## EXTRACTED DATA
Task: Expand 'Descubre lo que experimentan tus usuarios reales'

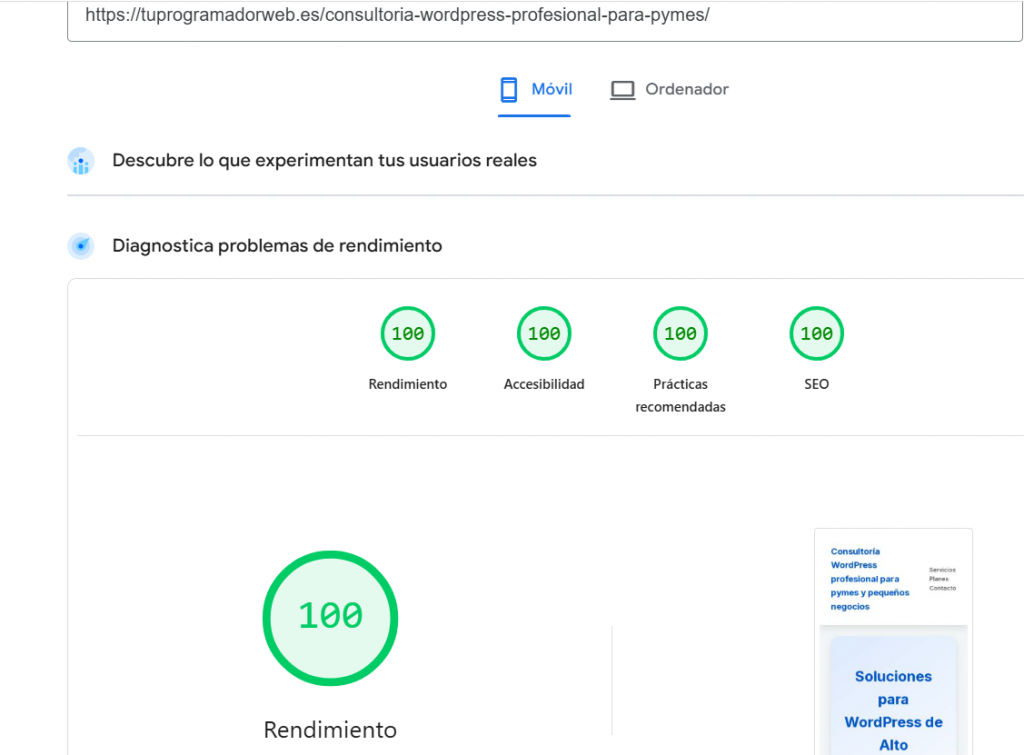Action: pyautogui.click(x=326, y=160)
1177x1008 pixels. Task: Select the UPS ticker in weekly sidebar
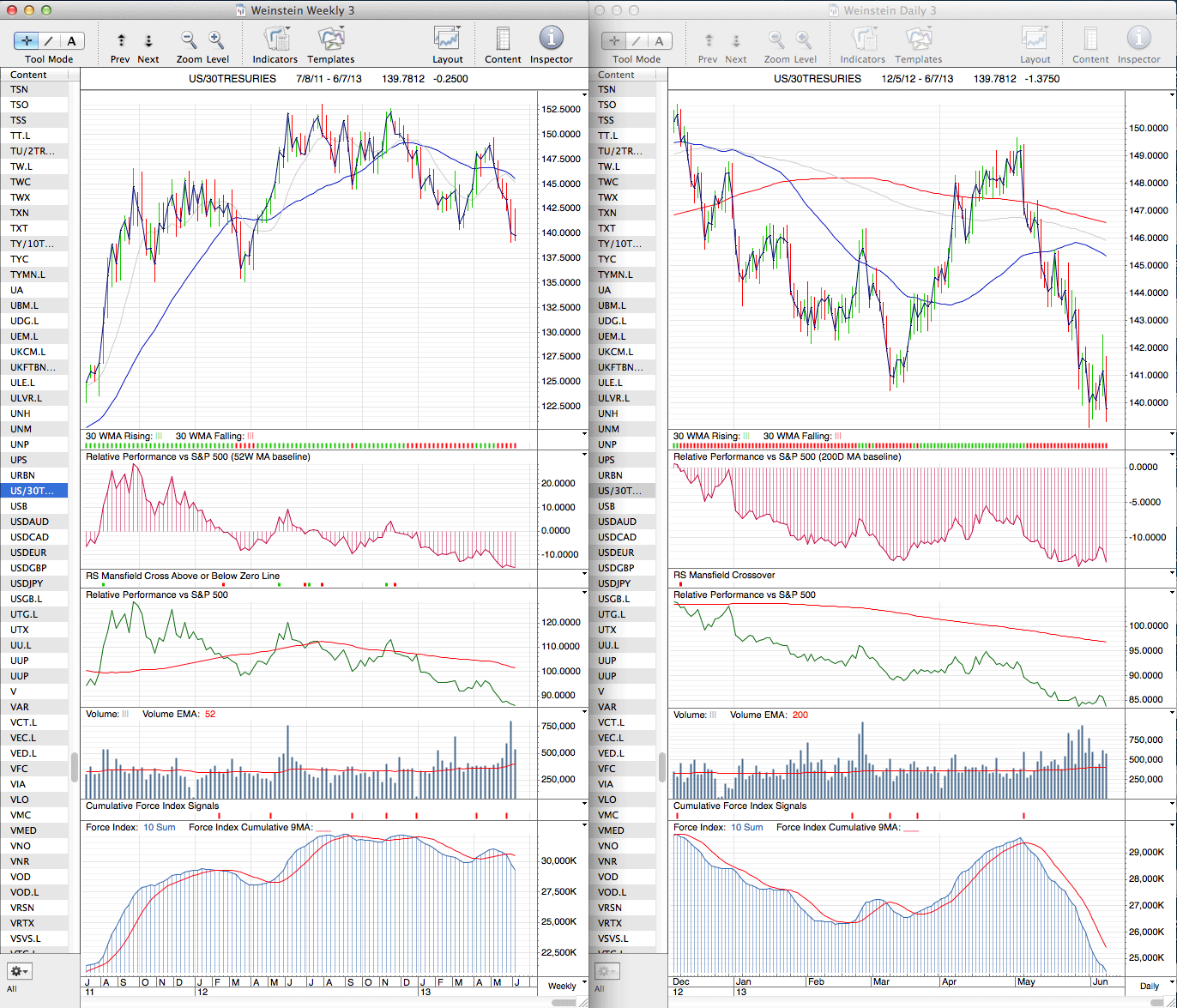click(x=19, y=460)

==

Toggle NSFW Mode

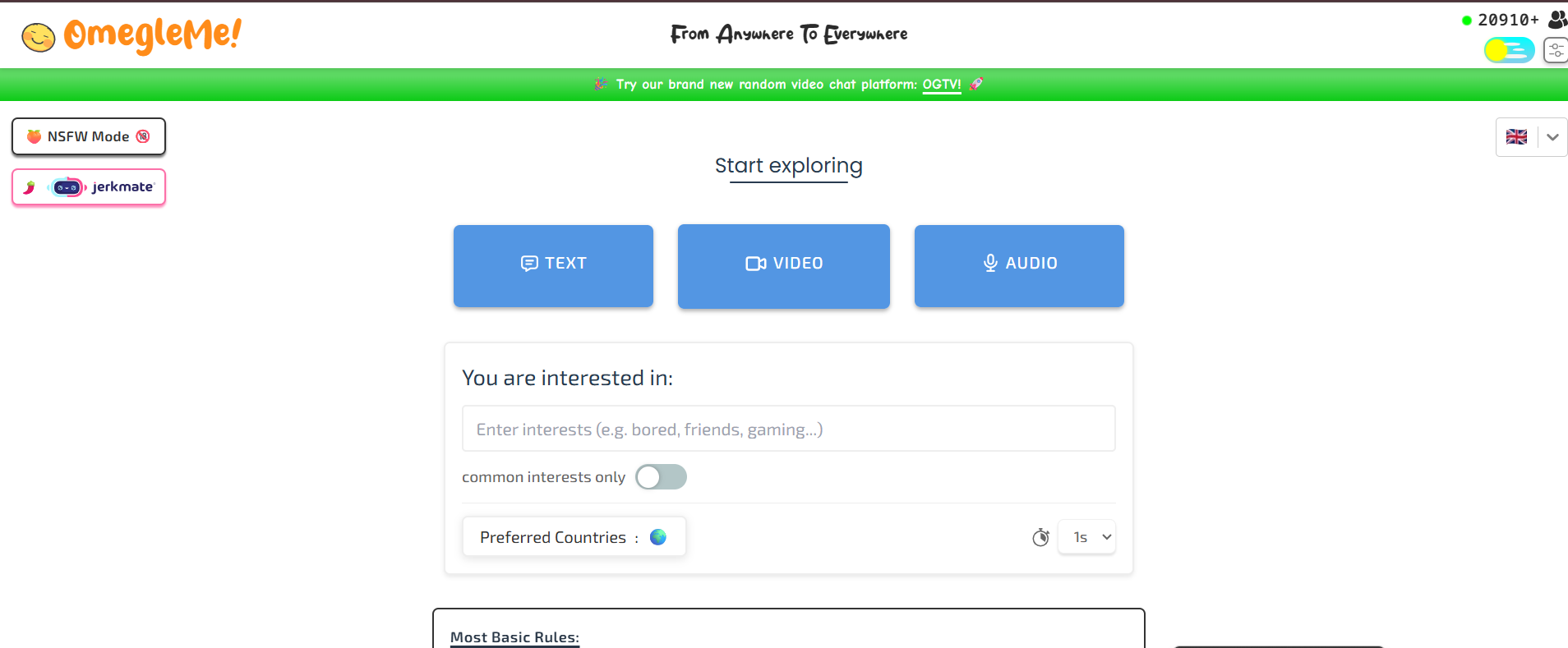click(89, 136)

## CHALLENGE
Find every line in the records above that contains the string "Task", and copy each such line in full.

## SOLUTION FOR THIS EXERCISE
Task: Expand 'Descubre lo que experimentan tus usuarios reales'
1177x1008 pixels. Task: Select the UPS ticker in weekly sidebar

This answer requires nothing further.